Failures of major US banks on September 16th 2008, most notably the Lehman Brothers bank, resulted in a global financial crisis that affected banks throughout Europe. Iceland was worse hit and the value of its Krona reduced rapidly threatening to send the whole country into bankruptcy.

The failure of banks throughout the world hit the stock market badly. The US stock market lost 21% of its value that week, and although not numerically as bad as the 22.6% loss from Black Monday 1987, analysts say it was worse because the losses lasted all week and did not result from a ‘one-off’ down day.

The losses did not stop there however, in the week starting 6th October, the Dow Jones closed down 5/5 trading sessions and lost another 18% in the week.

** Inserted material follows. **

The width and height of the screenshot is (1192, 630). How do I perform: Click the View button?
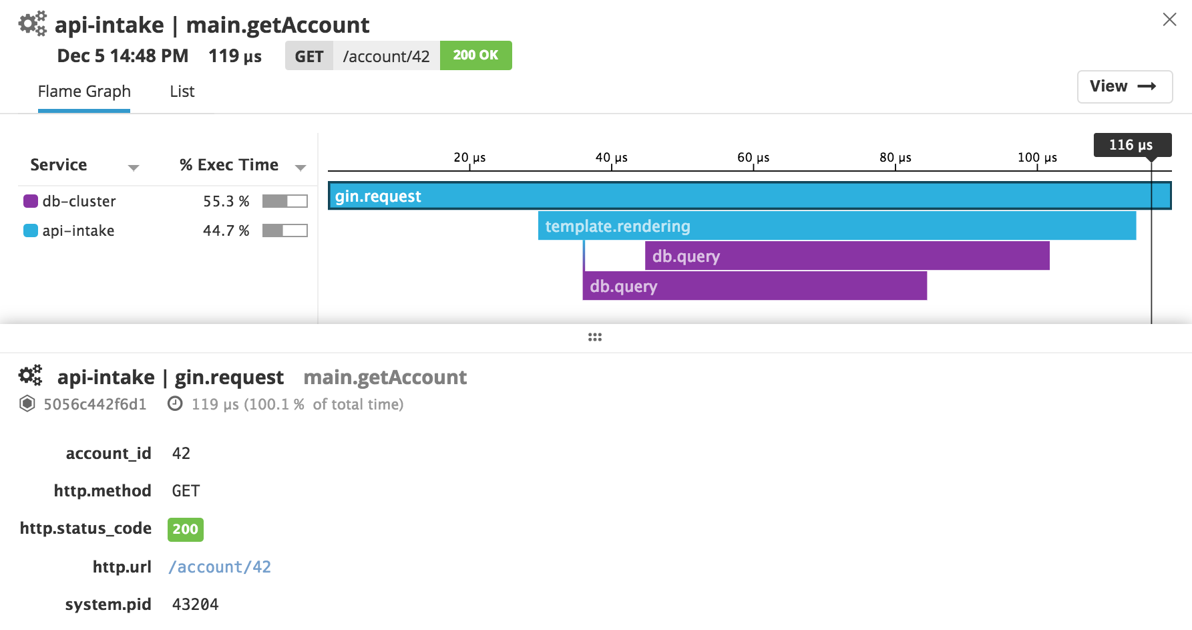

October the 24th also saw stock exchange indexes around the world drop around 10% in one day.

The UK stock markets were also badly hit. From early September to mid October 30% had been wiped off the value of the FTSE 100.

The FTSE 100 August 2008 – February 2009.

stock market crash 2008

The main cause of the stock market crash 2008

The main cause of the stock market crash 2008 was subprime mortgage crises in the US. In short, companies were lending to people with bad credit ratings, and basically, to people who would struggle to pay back the loans (if at all). US banks were exposed to these loans and eventually collapsed. This was because they were lending more money than they had in their own bank! This is a called a debt to equity ratio, the figure below shows the approximate debt to equity ratios of UK banks around October 2008 and what eventually happened to them.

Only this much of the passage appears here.